Source extract -
──────
RE: [PATCH v3 1/4] Tools: hv: Reopen the devices if read() or write() returns errors

From: Michael Kelley
Date: Sat Jan 25 2020 - 23:49:46 EST


From: Dexuan Cui <decui@xxxxxxxxxxxxx> Sent: Saturday, January 25, 2020 11:54 AM
>
> The state machine in the hv_utils driver can run out of order in some
> corner cases, e.g. if the kvp daemon doesn't call write() fast enough
> due to some reason, kvp_timeout_func() can run first and move the state
> to HVUTIL_READY; next, when kvp_on_msg() is called it returns -EINVAL
> since kvp_transaction.state is smaller than HVUTIL_USERSPACE_REQ; later,
> the daemon's write() gets an error -EINVAL, and the daemon will exit().
>
> We can reproduce the issue by sending a SIGSTOP signal to the daemon, wait
> for 1 minute, and send a SIGCONT signal to the daemon: the daemon will
> exit() quickly.
>
> We can fix the issue by forcing a reset of the device (which means the
> daemon can close() and open() the device again) and doing extra necessary
> clean-up.
>
> Signed-off-by: Dexuan Cui <decui@xxxxxxxxxxxxx>
>
> ---
> Changes in v2:
> This is actually a new patch that makes the daemons more robust.
──────
Provided data -
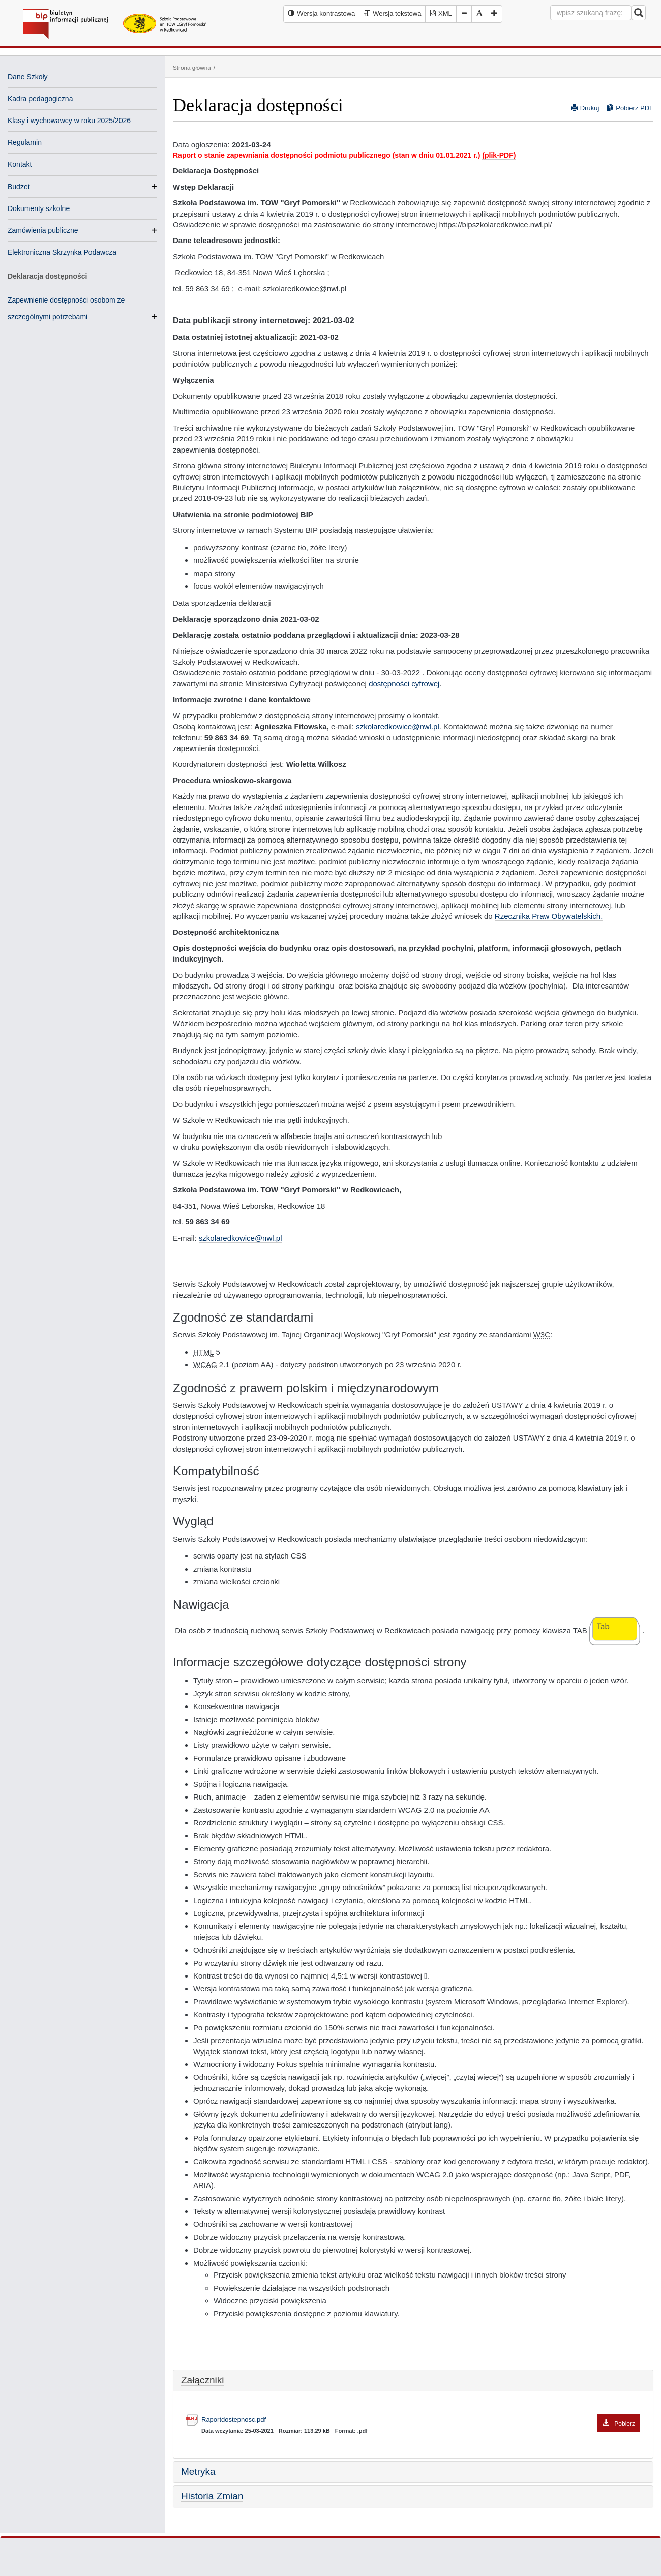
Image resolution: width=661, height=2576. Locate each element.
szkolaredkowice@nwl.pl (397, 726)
──────
Exercises to complete -
#1 According to the hv_utils patch message, what signal is sent to the daemon first in order to reproduce the issue?
#2 For each statement, say whether it agrees with the hv_utils patch message, and quote the words from it that decide the answer. (a) The patch carries Dexuan Cui's sign-off. (b) The proposed fix involves forcing a reset of the device. (c) To reproduce the issue, one waits five minutes before sending SIGCONT.
#3 Resume the hv_utils patch message from its final line.
The material has no connection to the hv_utils patch message.

Answer set -
#1 A SIGSTOP signal.

#2
(a) Yes: "Signed-off-by: Dexuan Cui"
(b) Yes: "We can fix the issue by forcing a reset of the device"
(c) No: "for 1 minute, and send a SIGCONT signal to the daemon"

#3
>
> Changes in v3 (I addressed Michael's comments):
> Don't reset target_fd, since that's unnecessary.
> Reset target_fname by: target_fname[0] = '\0';
> Added the missing "fs_frozen = true;" in vss_operate().
> After reopen_vss_fd: if vss_operate(VSS_OP_THAW) can not clear
> fs_frozen due to an error, we just exit().
> Added comments.
>
> tools/hv/hv_fcopy_daemon.c | 33 +++++++++++++++++++++----
> tools/hv/hv_kvp_daemon.c | 36 ++++++++++++++++------------
> tools/hv/hv_vss_daemon.c | 49 +++++++++++++++++++++++++++++---------
> 3 files changed, 88 insertions(+), 30 deletions(-)
>
> diff --git a/tools/hv/hv_fcopy_daemon.c b/tools/hv/hv_fcopy_daemon.c
> index aea2d91ab364..48cfa032432c 100644
> --- a/tools/hv/hv_fcopy_daemon.c
> +++ b/tools/hv/hv_fcopy_daemon.c
> @@ -80,6 +80,8 @@ static int hv_start_fcopy(struct hv_start_fcopy *smsg)
>
> error = 0;
> done:
> + if (error)
> + target_fname[0] = '\0';
> return error;
> }
>
> @@ -108,15 +110,29 @@ static int hv_copy_data(struct hv_do_fcopy *cpmsg)
> return ret;
> }
>
> +/*
> + * Reset target_fname to "" in the two below functions for hibernation: if
> + * the fcopy operation is aborted by hibernation, the daemon should remove the
> + * partially-copied file; to achieve this, the hv_utils driver always fakes a
> + * CANCEL_FCOPY message upon suspend, and later when the VM resumes back,
> + * the daemon calls hv_copy_cancel() to remove the file; if a file is copied
> + * successfully before suspend, hv_copy_finished() must reset target_fname to
> + * avoid that the file can be incorrectly removed upon resume, since the faked
> + * CANCEL_FCOPY message is spurious in this case.
> + */
> static int hv_copy_finished(void)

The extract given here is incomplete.